Volunteers play an important role in supporting Navy Wings. Drawn from across our Supporters, some volunteers are ex Fleet Air Arm and bring their knowledge of the history and aircraft, whilst others are keen aviation enthusiasts and help at air shows and events in our hangar. To a person, they are friendly and knowledgeable and bring immeasurable benefit to the charity.

It is easy to apply to become a volunteer.


Our Volunteers

Andy Rouse


Andy Rouse is a multi award winning professional aviation and wildlife photographer who travels the world taking his iconic style of imagery. He is part of the photographic team that produces the wonderful imagery that we use for promoting FNHT. His main specialisation is creating atmospheric imagery but his real passion is getting up and being air to air with our wonderful aircraft.

“I first saw the Sea Vixen at the Yeovilton Air Day in 2015, it took my breath away. As a photographer I saw the beautiful way the light flowed along her sleek lines, and as a closet AVGEEK she excited me with her raw power. She was responsible for bringing me out of my AV closet and I did my first air to air with her, the Texan T6 and the Seafire a couple of months later. I knew then that I really wanted to be involved with the FNHT, to help deliver the message of keeping alive our Naval Aviation heritage via my photographic skills.”

Don in Somerset

Don is Quality Control assessor with the Sea Vixen team. When he received the call from an ex naval colleague searching for qualified volunteers to help with the Vixen, he came in to meet the Chief Engineer and the rest, as they say, is history. With over 28 proud years in the Fleet Air Arm Don is a huge asset to have on the team.

He joined the Fleet Air Arm in 1962 and was posted to 899 Sea Vixen Squadron at RNAS Yeovilton. In October 1963 he embarked in HMS Centaur with 892 Sea Vixen Squadron and sailed for the Far East. He then worked on Meteor and Buccaneer squadrons before returning to 890 Sea Vixen Squadron in 1967 and then 892 Squadron with Phantoms in 1971. It was here that he met Brian Johnstone, the Chief Engineer of our Sea Vixen, forming the friendship that would bring him back into the fold 53 years later.

Dawn in Bournemouth

For many years an avid supporter of the Sea Vixen, Dawn joined the charity when the aircraft was taken on by the Fly Navy Heritage Trust and has played an active role in promoting the aircraft ever since.
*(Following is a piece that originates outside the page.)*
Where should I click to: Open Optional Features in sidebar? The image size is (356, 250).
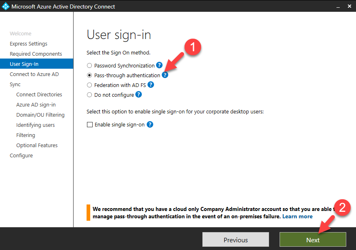(x=37, y=146)
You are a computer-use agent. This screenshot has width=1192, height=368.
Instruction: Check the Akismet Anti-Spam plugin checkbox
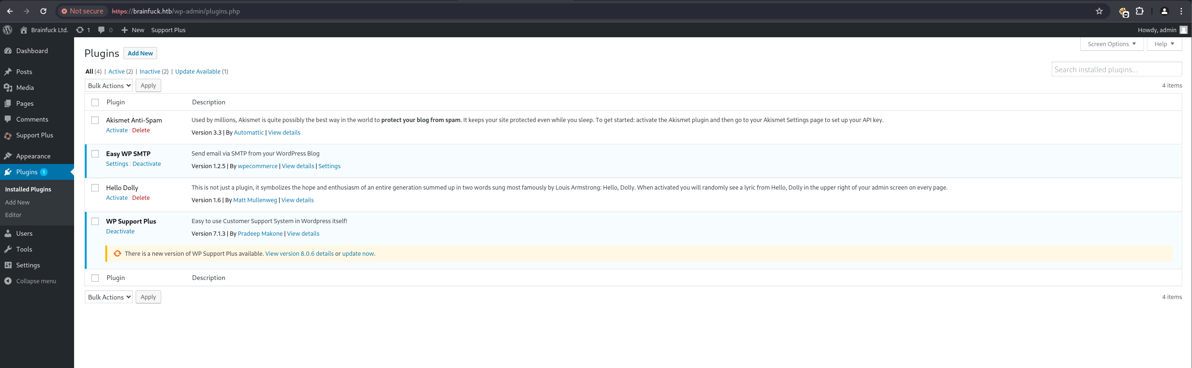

She attends air shows around the country representing Navy Wings and also helps with events at Yeovilton.

“I love to connect people with the aircraft and create magical moments for them.  If they walk away with a smile on their face and a wonderful memory, then I’m happy!

My real passion is the Sea Vixen: the power, the noise, the smell… they evoke pure exhilaration when people connect with them… and people want to help…. they want to engage, and I enjoy encouraging them to do so.”

Julian in Somerset

Julian joined the charity as a volunteer in 2015. He is an enthusiast for vintage motorcycles, has a love of heritage aircraft and enjoys meeting new people. “It is a privilege to meet the veterans attending our events and hear their heroic tales of flying our historic aircraft.”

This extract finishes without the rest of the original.